### Tasks and exercises
1. Reproduce the Butedale cannery text word for word, starting with "On several trips" and going on through "floats looked scary.".
2. Write the next part of the text about the Butedale cannery, picking up after its final sentence.

### Page extract
Inside Passage boaters who follow Fraser Reach on their way north to Southeast Alaska know the sad story of Butedale continues. The picturesque old British Columbia fish cannery and its array of buildings someday soon either will slide into the bay or settle into the earth.
The one cheerful note at the isolated site in a bight of Princess Royal Island (roughly 350 miles north of Seattle and 120 miles south of Ketchikan, Alaska) is Lou Simoneau, who has led a hermit-like life at Butedale for eight years. Although century-old frame buildings crumble about him, Lou still is busy at his self-appointed task of greeting boaters, doing what he can to arrest nature’s urge to demolish the settlement, and swapping stories with visiting boaters.
On several trips north in earlier years I steered into the little bay to stare at the sagging wreckage of a plant that once processed salmon, halibut, and herring with a work force of 500 who lived on site. I never stopped. Anchorage was difficult because of building debris on the bottom and the battered planks of the moorage floats looked scary.

### Raw records
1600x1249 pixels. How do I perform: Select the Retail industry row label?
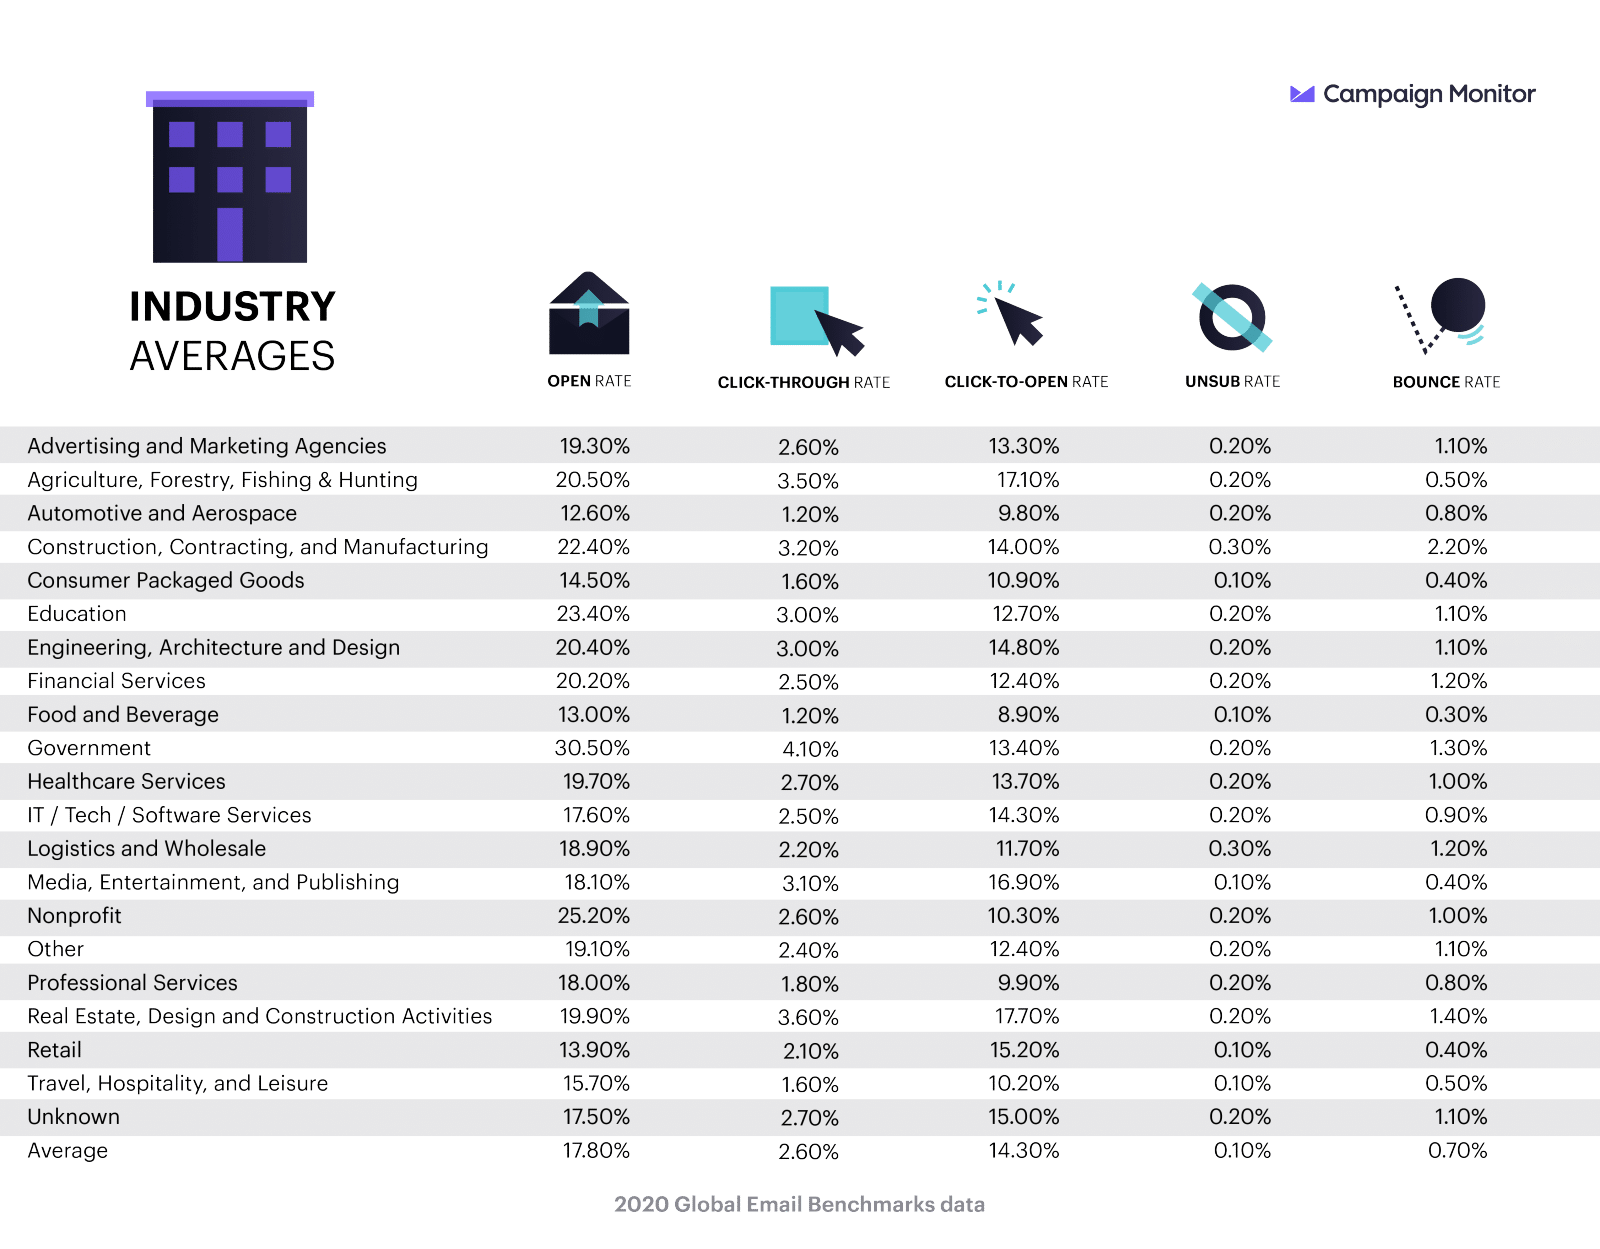[54, 1050]
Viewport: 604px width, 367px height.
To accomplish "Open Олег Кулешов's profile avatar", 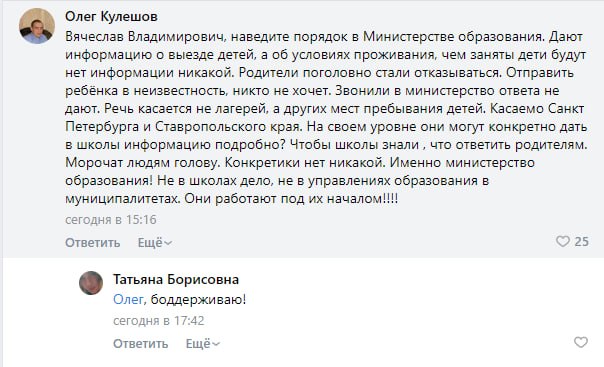I will click(x=37, y=26).
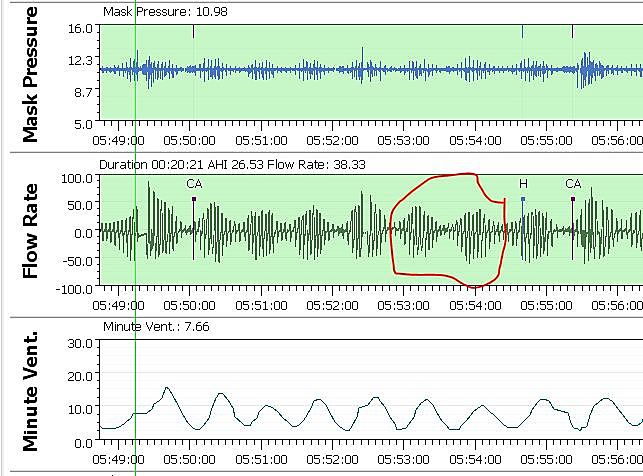The height and width of the screenshot is (476, 643).
Task: Click 05:55:00 on the Minute Vent. time axis
Action: pyautogui.click(x=545, y=458)
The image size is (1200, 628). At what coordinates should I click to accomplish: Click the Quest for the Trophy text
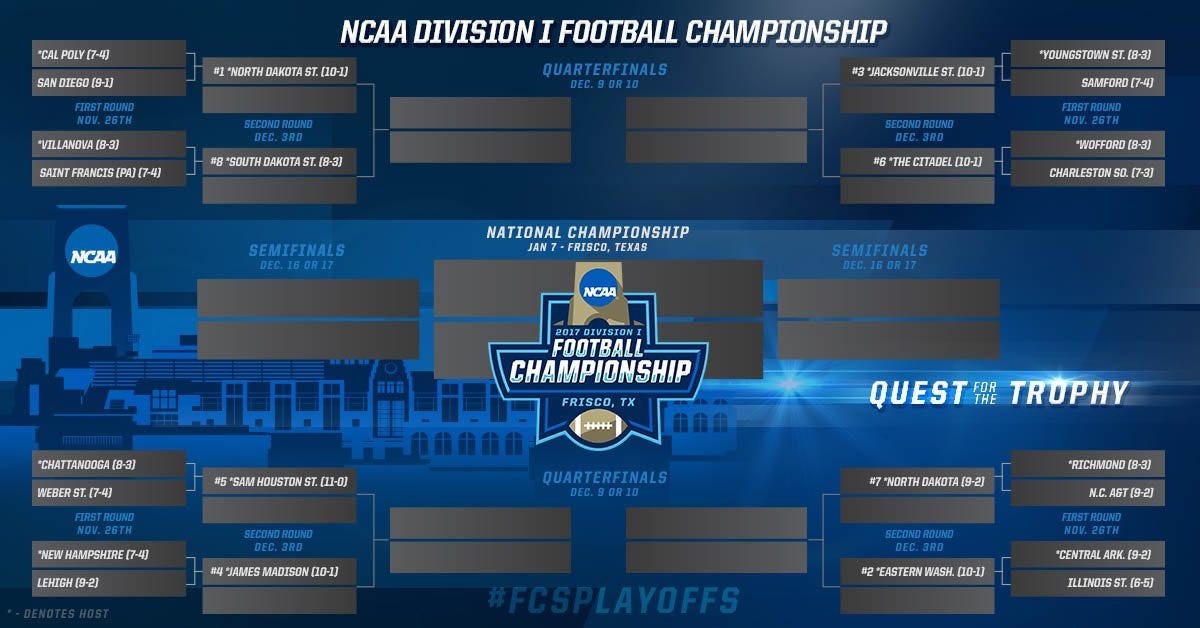[x=998, y=393]
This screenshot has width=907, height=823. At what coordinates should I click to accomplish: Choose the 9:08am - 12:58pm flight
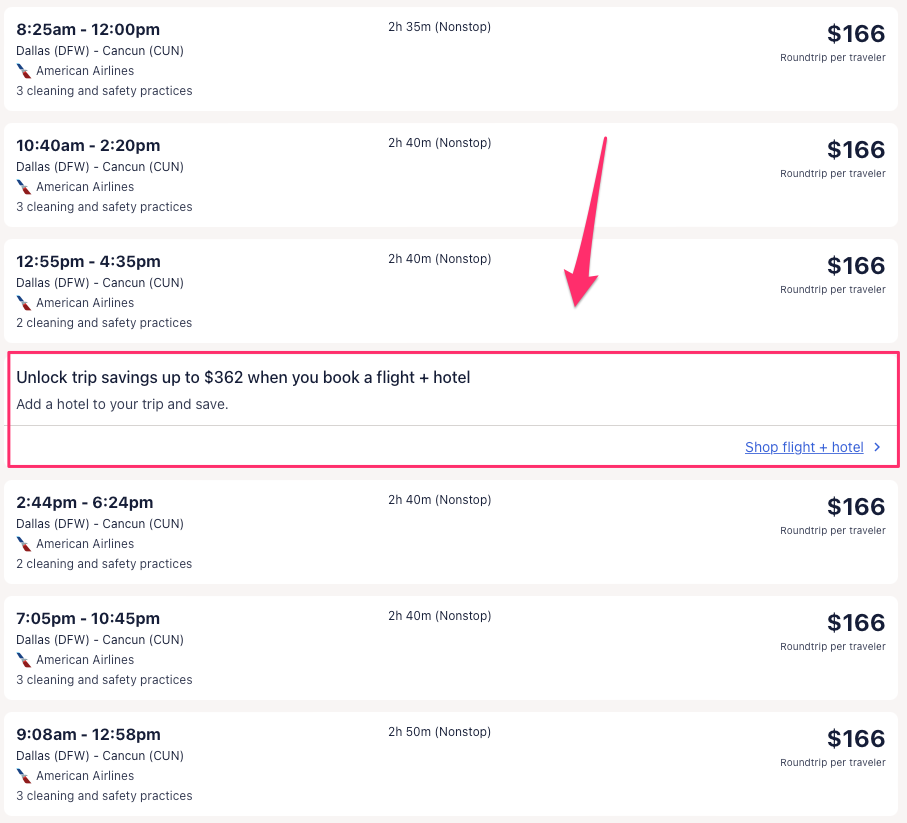tap(88, 735)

### Answers for the tasks
1.
On several trips north in earlier years I steered into the little bay to stare at the sagging wreckage of a plant that once processed salmon, halibut, and herring with a work force of 500 who lived on site. I never stopped. Anchorage was difficult because of building debris on the bottom and the battered planks of the moorage floats looked scary.

2.
Recently, I was part of a crew helping deliver the 81-foot yacht Scorpius to Ketchikan and we pulled into the bay and immediately were greeted by Lou and his dog, who were out in a battered aluminum skiff. He waved and motored toward the mooring floats. Our professional and U.S. Coast Guard-licensed skipper, Jeff Coult, has been there many times and knew the drill well. He maneuvered to a stop inches off the float where we found Lou ready to take the lines. A gingerly landing was necessarya hard bump by the 93-ton yacht would have reduced the very short remaining life span of the float to a second or two and Lou would have been swimming in 42 degree water.
It was mid-March and the float planksnormally slippery in wet weatherwere extraordinarily slick with a slush of rain and fresh snow. We made our way ashore with careful, almost prissy, steps, sometimes doing a balancing act on a single 12-inch plank that linked floats. Lou had cleared a path up the ramp to the building in which he lived, but when I stepped away from the cleared route I found about 15 inches of snow. (Jeff said this would be a spring cruise!)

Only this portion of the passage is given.